In a preferred embodiment according to the invention, one end of the cam mechanism and the link is mounted directly to the pivot hole of the pushrod, while the other end of the link is mounted to the pivot of the position lock control pedal along the control pedal arm. . In addition, the cam drive mechanism is mounted to be pivotal relative to the control pedal arm. With this structure and arrangement, the adjusting device according to the invention installed on an existing vehicle control pedal assembly requires only a minimum of accessory hardware. Thus, less space is required to install the hardware associated with the regulating device in the existing mounting location of the vehicle.

Also, in the adjustment device of the present invention, which provides adjustment of the control pedal relative to the cylinder push rod, and no positional reset or any movement of the cylinder push rod itself is required, it is independent of maintaining the position of the cylinder push rod relative to the cylinder. Phosphorus adjustment is unnecessary. The cylinder pushrod provides a fixed reference point through adjustment of the control pedal while maintaining mechanical contact between the control pedal arm and the cam mechanism such that the control pedal is moved relative to the cylinder pushrod. Thus, the operation of the push rod with the cylinder is not affected by the adjusting device according to the invention. Moreover, no change is made to the mechanical advantages of the control pedal arm.

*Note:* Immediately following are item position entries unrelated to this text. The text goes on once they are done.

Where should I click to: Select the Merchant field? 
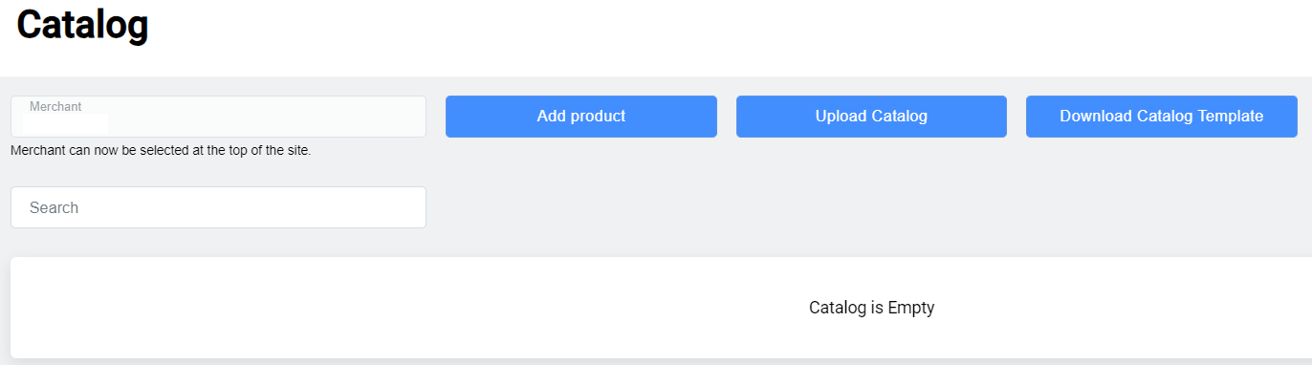coord(218,117)
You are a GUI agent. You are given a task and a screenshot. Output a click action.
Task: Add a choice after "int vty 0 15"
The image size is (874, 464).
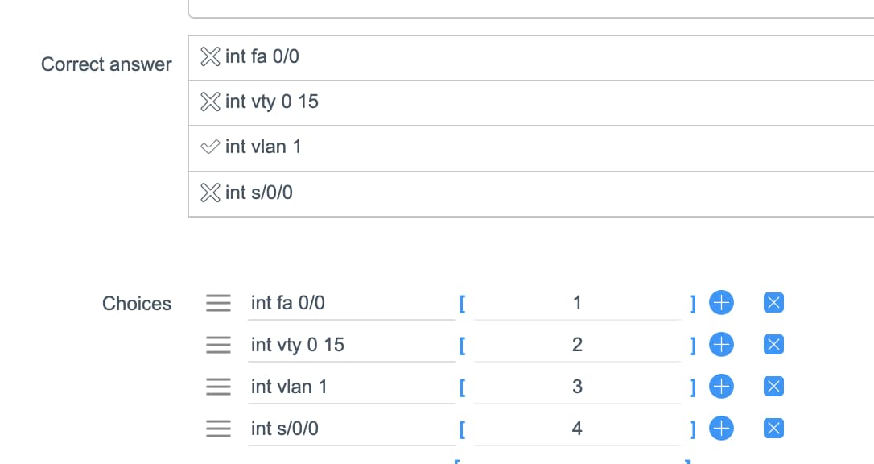(722, 345)
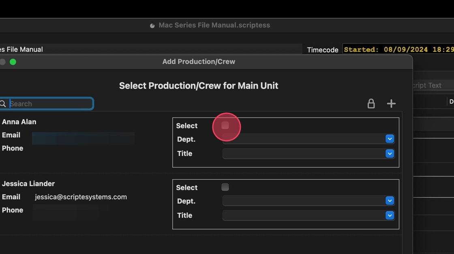This screenshot has width=454, height=254.
Task: Click the lock icon above the crew list
Action: [371, 104]
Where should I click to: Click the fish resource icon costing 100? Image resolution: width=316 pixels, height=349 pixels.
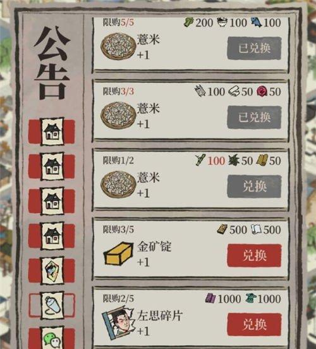(x=256, y=22)
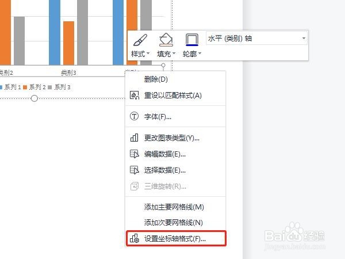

In addition, an important advantage of the present invention is that the cam drive mechanism can be electrically driven by a suitable motor, which motor positions the control pedal by one or more controllers made accessible on the vehicle dashboard. Various positions can be input to the storage device using a suitable control circuit so that drivers can preselect the optimum control pedal position according to their body shape and automatically return to the stored position.

It is therefore an object of the present invention to provide an adjustment device for one or more vehicle control pedals that can set the control pedals to an optimal position for the driver.

It is another object of the present invention to provide an adjusting device which enables the vehicle control pedal to be pivotally adjusted with respect to a predetermined reference point, such as a pivot hole of a push rod of a hydraulic cylinder operated by the control pedal.

It is a further object of the present invention to provide an adjusting device comprising a cam mechanism for pivotally rotating a control pedal about a predetermined reference point to obtain a predetermined adjustment.

Another object of the present invention is to maintain the cam mechanism in position relative to the control pedal arm during the adjustment operation in order to ensure good mechanical advantages.

It is another object of the present invention to cause the cam mechanism to be electrically driven such that the control pedal is adjusted from a controller that is easily accessible to the driver.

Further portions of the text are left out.